**What you need to do:** Answer with the number of lines in the records that contain "Collapse" and with nothing else.

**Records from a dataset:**
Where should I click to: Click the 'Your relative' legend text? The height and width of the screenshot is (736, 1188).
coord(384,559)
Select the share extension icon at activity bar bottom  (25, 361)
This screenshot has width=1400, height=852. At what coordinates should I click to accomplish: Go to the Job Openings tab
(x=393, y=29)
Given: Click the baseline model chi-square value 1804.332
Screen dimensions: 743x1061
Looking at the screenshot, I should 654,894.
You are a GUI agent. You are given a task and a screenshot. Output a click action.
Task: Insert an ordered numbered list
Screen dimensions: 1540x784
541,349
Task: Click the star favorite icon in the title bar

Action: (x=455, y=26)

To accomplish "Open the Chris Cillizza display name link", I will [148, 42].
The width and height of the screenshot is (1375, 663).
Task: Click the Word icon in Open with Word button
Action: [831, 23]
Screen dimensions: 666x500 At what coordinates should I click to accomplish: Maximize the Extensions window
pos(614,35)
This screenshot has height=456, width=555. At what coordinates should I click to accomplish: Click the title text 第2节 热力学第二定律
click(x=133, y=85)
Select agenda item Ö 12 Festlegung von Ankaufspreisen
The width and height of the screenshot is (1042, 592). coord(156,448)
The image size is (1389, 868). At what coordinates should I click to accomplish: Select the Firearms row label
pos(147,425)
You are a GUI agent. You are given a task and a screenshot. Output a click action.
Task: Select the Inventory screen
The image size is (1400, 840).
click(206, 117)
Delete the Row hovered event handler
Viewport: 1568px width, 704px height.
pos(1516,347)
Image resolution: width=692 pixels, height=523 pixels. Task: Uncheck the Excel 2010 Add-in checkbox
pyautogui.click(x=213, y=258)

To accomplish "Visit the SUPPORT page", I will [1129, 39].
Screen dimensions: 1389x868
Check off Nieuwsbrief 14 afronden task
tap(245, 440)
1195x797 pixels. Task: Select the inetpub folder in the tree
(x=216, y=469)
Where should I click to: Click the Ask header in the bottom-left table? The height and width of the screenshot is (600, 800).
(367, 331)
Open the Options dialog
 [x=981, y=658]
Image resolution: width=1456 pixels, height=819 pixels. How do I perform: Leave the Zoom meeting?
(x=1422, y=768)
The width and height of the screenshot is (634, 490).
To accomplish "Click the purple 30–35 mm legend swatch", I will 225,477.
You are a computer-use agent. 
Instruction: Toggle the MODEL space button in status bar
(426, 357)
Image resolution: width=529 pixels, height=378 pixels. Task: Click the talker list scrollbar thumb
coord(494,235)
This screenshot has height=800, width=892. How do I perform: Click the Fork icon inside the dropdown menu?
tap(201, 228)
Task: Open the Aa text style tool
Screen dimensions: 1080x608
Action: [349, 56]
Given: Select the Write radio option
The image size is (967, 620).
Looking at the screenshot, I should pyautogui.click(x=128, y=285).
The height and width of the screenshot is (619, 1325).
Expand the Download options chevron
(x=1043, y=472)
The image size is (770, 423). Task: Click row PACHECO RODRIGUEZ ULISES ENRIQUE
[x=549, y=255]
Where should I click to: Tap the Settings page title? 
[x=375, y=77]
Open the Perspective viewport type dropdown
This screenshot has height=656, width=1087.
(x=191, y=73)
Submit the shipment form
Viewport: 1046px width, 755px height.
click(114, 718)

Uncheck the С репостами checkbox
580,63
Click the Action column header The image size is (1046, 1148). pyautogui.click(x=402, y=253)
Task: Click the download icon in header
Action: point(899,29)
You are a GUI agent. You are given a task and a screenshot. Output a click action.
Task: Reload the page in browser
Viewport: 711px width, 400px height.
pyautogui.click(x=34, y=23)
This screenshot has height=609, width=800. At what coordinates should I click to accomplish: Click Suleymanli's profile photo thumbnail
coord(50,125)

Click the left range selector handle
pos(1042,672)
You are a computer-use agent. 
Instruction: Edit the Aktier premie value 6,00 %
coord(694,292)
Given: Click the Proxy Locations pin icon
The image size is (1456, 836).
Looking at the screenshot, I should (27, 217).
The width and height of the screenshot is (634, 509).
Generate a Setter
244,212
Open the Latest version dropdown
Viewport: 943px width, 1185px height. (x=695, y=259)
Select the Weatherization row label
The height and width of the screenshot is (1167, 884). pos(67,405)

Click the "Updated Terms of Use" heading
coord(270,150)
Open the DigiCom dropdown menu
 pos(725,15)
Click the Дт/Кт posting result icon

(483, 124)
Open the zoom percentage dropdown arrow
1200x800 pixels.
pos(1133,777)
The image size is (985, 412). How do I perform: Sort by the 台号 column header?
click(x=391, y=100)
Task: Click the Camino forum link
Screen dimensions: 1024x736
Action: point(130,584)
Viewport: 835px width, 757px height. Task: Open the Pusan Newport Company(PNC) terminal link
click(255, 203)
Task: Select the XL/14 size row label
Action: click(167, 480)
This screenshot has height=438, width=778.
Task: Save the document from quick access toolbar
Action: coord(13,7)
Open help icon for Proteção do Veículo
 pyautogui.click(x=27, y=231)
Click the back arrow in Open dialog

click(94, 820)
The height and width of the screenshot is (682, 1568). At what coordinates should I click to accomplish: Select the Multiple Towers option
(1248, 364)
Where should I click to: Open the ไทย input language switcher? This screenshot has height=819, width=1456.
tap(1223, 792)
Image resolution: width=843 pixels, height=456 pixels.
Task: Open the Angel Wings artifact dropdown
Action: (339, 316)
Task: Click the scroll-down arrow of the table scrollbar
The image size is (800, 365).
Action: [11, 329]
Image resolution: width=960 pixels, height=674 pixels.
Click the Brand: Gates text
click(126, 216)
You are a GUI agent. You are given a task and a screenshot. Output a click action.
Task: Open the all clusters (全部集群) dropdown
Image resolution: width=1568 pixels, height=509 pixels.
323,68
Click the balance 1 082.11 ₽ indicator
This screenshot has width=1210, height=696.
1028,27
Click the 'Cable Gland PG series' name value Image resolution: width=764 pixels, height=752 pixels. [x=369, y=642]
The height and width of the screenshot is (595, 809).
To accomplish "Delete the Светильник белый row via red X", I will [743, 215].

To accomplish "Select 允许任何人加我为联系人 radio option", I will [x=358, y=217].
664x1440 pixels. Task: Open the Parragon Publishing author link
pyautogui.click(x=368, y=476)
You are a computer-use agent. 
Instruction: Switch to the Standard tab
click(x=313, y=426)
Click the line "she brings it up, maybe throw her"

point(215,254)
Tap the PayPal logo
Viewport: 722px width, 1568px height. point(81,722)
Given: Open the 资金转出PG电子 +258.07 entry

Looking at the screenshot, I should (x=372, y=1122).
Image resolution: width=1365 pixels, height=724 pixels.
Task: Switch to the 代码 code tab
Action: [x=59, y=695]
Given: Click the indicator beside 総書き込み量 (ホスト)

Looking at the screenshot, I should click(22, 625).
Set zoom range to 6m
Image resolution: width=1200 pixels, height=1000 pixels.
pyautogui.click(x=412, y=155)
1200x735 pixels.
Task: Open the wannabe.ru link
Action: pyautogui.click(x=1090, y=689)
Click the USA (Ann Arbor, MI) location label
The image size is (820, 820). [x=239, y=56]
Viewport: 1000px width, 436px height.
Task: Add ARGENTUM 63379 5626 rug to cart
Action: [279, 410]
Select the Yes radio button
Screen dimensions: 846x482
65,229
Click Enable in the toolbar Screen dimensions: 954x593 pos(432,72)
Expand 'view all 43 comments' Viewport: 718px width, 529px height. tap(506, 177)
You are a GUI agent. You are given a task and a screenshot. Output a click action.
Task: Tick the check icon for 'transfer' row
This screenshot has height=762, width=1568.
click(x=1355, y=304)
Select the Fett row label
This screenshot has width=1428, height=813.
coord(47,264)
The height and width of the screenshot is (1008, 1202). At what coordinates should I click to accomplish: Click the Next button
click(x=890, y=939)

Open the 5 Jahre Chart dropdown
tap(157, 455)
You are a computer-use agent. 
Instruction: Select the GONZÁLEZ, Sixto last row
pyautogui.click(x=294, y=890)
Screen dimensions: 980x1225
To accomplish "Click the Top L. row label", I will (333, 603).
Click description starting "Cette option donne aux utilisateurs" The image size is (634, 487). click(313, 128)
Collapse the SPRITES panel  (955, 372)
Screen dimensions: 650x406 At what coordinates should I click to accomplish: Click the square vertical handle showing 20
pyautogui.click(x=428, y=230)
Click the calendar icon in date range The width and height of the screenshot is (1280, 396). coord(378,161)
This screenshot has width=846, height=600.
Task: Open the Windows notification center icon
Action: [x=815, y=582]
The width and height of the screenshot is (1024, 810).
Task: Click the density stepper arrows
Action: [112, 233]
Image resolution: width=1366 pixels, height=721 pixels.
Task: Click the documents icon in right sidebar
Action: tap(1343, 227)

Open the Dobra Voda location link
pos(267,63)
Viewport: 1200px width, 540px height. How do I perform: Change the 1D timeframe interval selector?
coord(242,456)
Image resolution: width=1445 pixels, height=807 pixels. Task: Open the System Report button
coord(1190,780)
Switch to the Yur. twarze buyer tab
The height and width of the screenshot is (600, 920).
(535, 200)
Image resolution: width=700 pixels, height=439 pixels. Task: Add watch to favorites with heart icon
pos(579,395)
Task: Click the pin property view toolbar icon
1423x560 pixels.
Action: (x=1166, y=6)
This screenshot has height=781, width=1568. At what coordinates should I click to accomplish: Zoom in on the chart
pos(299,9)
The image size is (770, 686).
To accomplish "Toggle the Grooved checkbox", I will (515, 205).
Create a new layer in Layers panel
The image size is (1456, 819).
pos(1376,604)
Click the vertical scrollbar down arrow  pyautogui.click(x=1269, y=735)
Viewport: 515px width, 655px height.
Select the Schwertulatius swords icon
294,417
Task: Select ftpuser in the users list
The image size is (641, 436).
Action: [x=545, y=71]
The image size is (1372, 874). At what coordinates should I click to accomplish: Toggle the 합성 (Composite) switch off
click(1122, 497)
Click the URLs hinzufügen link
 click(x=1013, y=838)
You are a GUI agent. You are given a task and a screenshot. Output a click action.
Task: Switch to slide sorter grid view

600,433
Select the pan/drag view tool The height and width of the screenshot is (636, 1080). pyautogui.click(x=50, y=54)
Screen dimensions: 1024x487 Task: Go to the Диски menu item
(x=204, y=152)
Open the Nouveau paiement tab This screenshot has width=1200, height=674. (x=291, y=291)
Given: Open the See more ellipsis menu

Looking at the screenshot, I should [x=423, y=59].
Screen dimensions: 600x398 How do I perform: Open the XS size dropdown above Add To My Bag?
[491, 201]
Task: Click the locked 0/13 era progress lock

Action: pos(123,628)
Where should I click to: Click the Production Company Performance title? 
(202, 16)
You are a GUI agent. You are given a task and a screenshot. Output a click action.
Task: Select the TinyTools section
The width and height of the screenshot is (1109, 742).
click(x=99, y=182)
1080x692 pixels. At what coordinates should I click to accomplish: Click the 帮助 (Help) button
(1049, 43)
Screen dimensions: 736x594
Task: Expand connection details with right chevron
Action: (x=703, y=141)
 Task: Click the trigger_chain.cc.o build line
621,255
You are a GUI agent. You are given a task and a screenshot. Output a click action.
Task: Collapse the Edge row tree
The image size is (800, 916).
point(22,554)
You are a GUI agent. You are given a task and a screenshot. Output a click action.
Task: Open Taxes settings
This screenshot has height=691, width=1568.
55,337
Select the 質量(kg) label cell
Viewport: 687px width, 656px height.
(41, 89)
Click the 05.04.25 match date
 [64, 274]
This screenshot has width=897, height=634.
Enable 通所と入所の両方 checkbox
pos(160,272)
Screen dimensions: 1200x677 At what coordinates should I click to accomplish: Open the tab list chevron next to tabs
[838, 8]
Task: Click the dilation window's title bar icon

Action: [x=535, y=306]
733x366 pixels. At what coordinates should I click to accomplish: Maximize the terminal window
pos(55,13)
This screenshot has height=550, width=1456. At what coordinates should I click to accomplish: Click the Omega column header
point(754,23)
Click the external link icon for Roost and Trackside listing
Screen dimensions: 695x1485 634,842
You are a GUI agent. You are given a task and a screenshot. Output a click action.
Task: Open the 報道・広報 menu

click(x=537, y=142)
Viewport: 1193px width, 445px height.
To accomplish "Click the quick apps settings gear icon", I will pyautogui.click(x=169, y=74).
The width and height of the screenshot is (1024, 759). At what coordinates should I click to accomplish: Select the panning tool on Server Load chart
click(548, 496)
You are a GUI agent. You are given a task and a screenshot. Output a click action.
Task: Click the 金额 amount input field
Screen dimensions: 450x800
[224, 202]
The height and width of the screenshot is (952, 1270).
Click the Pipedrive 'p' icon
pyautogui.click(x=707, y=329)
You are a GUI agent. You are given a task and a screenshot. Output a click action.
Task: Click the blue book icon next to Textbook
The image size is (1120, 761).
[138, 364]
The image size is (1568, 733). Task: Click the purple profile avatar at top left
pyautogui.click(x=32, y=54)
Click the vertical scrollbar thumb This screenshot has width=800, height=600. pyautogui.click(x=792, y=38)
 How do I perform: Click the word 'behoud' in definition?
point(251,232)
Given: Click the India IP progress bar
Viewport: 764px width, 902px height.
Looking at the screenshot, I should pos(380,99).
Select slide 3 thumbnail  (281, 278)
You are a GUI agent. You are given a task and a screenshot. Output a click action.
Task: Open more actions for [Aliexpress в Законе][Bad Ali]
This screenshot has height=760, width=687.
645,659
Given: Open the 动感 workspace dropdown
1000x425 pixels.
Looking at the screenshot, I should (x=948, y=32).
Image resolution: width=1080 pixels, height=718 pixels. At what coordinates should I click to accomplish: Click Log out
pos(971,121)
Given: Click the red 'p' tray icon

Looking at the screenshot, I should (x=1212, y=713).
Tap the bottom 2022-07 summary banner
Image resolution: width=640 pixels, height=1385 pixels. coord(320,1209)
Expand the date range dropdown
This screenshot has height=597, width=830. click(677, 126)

**Task output:** 2